Entries taken from a collection >>
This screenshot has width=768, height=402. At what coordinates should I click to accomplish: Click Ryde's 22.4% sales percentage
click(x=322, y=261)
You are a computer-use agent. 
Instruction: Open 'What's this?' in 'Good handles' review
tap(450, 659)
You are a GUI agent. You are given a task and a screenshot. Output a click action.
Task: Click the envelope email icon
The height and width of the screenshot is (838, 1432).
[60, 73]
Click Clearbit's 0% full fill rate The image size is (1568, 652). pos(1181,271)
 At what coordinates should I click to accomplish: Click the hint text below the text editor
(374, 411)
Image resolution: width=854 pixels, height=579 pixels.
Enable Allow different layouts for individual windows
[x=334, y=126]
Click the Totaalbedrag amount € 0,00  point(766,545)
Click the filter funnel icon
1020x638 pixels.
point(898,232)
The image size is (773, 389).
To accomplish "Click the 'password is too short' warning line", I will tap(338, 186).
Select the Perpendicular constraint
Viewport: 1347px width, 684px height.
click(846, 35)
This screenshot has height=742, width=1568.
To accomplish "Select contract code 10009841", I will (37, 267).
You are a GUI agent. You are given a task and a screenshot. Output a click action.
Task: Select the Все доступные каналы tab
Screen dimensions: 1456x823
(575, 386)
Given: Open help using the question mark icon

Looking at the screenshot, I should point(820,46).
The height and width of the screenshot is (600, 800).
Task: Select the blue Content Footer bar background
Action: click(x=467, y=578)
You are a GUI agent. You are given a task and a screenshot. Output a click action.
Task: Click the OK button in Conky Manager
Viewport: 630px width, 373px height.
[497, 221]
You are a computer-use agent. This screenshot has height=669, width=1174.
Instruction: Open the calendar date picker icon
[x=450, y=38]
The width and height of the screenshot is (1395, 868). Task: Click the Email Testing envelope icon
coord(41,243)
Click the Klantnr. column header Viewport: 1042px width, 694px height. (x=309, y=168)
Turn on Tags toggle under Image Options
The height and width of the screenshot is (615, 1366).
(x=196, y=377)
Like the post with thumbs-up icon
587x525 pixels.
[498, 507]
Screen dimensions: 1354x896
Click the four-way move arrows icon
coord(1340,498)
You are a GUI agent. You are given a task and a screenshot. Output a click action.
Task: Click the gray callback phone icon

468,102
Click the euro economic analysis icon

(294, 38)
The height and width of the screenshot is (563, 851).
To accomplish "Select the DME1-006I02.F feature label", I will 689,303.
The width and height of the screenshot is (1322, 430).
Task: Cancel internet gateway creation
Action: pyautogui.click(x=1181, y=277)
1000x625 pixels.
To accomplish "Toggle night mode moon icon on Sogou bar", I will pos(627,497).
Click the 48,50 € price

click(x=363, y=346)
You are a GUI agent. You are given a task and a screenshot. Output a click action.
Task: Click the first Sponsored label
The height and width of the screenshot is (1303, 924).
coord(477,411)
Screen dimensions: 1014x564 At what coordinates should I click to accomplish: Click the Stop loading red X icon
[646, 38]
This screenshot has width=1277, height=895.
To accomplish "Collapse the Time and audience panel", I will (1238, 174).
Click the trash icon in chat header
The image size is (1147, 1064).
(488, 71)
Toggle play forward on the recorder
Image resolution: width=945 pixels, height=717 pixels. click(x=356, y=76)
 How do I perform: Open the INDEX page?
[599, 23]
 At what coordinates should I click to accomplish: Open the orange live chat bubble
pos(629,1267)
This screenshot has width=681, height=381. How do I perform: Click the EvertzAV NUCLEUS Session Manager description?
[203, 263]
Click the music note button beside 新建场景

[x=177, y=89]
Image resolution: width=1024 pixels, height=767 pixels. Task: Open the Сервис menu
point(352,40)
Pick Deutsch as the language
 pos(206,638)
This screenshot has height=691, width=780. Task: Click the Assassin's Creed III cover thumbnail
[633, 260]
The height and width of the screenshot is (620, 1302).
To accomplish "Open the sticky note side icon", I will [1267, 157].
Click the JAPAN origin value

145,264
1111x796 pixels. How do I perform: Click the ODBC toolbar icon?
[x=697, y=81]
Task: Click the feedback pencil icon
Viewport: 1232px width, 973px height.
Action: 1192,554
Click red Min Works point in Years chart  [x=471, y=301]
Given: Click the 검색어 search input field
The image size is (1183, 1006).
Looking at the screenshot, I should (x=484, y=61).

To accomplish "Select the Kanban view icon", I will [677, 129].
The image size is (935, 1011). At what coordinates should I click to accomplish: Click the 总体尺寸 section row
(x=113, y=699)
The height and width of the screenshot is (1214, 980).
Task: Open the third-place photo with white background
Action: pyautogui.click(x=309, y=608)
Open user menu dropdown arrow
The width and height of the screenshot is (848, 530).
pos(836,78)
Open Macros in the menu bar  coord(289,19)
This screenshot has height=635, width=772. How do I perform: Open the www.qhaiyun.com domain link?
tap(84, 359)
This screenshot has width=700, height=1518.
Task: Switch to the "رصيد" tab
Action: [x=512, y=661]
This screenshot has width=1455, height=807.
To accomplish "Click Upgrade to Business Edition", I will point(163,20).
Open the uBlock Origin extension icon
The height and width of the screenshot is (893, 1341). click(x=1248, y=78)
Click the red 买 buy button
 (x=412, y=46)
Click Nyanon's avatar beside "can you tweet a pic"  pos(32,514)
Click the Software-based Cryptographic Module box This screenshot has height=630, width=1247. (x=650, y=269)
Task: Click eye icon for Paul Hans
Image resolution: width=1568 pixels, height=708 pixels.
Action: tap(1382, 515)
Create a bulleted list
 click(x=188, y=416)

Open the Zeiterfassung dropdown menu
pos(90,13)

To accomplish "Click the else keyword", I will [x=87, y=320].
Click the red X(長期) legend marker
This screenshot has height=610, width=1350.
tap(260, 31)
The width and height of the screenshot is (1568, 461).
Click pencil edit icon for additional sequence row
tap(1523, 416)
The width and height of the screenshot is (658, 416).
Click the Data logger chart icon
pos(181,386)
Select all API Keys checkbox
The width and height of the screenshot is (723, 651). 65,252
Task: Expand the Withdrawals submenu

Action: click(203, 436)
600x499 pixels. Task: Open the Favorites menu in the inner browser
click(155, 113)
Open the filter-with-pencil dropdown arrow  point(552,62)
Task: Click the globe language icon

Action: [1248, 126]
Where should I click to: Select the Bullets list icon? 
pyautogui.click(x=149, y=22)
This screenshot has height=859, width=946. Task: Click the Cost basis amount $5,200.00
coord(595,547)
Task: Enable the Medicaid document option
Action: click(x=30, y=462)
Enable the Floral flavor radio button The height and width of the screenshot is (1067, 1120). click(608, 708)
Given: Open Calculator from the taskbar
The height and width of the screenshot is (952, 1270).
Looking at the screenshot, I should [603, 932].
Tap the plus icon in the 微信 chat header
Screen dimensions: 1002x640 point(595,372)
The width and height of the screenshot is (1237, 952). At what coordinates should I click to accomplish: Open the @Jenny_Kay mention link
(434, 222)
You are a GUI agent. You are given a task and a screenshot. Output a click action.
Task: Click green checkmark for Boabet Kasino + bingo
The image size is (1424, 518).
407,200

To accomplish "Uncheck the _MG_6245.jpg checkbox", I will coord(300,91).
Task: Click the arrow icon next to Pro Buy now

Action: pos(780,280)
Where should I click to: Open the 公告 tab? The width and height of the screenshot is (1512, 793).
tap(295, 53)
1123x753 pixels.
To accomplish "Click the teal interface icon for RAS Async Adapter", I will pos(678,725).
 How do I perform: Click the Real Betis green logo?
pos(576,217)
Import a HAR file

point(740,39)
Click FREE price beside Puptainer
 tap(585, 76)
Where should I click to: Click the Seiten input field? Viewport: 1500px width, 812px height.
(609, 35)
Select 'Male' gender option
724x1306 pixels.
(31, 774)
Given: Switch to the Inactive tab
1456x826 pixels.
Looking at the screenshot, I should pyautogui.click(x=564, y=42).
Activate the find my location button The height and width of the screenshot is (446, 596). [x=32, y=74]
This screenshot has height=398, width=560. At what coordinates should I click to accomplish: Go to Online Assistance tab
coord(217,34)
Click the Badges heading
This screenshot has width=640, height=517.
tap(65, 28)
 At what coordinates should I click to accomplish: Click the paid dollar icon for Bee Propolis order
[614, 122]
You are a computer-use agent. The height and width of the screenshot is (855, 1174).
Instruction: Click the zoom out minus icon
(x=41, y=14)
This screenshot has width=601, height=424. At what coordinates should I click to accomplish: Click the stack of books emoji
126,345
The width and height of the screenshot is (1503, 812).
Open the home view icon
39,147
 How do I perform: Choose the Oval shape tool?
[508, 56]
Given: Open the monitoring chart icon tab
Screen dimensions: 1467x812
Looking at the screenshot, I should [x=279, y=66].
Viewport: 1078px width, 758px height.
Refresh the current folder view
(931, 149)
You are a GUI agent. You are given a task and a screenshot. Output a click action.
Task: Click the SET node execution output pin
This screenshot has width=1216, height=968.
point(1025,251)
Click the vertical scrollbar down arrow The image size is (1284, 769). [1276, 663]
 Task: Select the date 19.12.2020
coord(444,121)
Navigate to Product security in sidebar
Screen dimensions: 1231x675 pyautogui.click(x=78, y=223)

WHAT YOU SHOULD DO >> Repeat only what lies between the first line of the data and the line containing "The image size is (773, 389).", both of those lines included, exactly as it stands.

RESULT OF THE TASK >>
This screenshot has width=768, height=402. At what coordinates should I click to accomplish: Click Ryde's 22.4% sales percentage
click(x=322, y=261)
You are a computer-use agent. 
Instruction: Open 'What's this?' in 'Good handles' review
tap(450, 659)
You are a GUI agent. You are given a task and a screenshot. Output a click action.
Task: Click the envelope email icon
The height and width of the screenshot is (838, 1432).
[60, 73]
Click Clearbit's 0% full fill rate The image size is (1568, 652). pos(1181,271)
 At what coordinates should I click to accomplish: Click the hint text below the text editor
(374, 411)
Image resolution: width=854 pixels, height=579 pixels.
Enable Allow different layouts for individual windows
[x=334, y=126]
Click the Totaalbedrag amount € 0,00  point(766,545)
Click the filter funnel icon
1020x638 pixels.
point(898,232)
The image size is (773, 389).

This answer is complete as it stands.